§ Material for the task
-------------------------

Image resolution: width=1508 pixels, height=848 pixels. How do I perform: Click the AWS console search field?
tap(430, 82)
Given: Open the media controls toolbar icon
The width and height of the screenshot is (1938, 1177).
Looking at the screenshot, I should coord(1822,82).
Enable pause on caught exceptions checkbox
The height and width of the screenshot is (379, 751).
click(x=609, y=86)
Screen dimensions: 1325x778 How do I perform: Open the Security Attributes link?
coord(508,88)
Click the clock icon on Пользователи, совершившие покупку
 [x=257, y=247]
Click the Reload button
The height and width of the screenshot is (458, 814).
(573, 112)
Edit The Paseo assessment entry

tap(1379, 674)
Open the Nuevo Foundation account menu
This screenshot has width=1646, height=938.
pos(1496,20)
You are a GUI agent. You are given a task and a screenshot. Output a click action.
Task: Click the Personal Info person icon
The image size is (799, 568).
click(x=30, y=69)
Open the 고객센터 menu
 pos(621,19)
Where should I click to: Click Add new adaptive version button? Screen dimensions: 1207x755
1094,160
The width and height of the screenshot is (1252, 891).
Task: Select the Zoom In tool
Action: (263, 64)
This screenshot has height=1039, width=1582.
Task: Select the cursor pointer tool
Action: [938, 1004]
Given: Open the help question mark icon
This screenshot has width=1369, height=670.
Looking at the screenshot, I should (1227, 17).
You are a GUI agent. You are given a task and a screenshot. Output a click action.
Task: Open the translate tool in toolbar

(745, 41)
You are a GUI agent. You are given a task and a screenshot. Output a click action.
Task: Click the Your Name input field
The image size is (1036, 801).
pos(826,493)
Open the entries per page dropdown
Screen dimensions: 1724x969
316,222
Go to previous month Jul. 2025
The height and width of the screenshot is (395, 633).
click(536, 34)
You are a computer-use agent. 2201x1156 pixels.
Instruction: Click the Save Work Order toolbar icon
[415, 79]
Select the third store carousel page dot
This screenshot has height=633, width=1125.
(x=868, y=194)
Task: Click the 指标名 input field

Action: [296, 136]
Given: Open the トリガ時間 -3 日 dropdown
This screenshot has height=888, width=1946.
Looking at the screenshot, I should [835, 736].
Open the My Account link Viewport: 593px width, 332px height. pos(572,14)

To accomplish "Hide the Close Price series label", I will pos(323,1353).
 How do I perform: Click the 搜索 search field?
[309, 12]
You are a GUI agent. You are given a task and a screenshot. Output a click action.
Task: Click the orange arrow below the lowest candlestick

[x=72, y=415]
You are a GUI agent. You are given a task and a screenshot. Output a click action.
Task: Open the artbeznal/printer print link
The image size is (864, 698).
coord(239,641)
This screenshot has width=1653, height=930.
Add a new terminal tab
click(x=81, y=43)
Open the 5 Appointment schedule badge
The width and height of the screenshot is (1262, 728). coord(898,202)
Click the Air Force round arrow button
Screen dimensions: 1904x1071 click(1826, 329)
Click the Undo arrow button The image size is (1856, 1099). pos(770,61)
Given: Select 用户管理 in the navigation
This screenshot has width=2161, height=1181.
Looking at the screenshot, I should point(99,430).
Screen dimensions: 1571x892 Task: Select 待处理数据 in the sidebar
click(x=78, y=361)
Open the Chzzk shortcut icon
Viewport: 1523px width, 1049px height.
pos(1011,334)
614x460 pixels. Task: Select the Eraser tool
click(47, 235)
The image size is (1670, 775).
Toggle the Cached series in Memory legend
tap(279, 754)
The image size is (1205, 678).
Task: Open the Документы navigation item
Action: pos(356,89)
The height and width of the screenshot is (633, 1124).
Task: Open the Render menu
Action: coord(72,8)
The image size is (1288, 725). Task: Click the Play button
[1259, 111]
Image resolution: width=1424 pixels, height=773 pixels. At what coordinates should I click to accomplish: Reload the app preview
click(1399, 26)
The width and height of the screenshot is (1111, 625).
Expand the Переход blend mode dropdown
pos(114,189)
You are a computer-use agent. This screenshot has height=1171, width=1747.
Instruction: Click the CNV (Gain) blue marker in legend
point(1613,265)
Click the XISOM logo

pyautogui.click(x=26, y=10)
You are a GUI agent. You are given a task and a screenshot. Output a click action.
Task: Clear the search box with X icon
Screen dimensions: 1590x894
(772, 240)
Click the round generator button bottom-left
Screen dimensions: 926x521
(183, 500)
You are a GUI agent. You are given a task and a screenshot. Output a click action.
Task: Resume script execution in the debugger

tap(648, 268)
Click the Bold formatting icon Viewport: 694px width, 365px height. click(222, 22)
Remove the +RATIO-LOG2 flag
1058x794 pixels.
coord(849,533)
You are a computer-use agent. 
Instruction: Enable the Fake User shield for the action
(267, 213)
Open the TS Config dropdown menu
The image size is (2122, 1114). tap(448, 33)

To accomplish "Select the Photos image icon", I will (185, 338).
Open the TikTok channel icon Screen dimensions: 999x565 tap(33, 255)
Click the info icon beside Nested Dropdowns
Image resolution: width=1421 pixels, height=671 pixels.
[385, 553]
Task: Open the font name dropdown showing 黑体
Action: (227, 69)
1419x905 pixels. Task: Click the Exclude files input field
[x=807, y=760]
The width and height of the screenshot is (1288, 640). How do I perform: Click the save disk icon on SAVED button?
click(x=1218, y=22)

-------------------------

§ What to do
When a line in the material contains the string "will", copy that line.

§ Result of the exercise
To accomplish "Hide the Close Price series label", I will pos(323,1353).
To accomplish "Select the Photos image icon", I will (185, 338).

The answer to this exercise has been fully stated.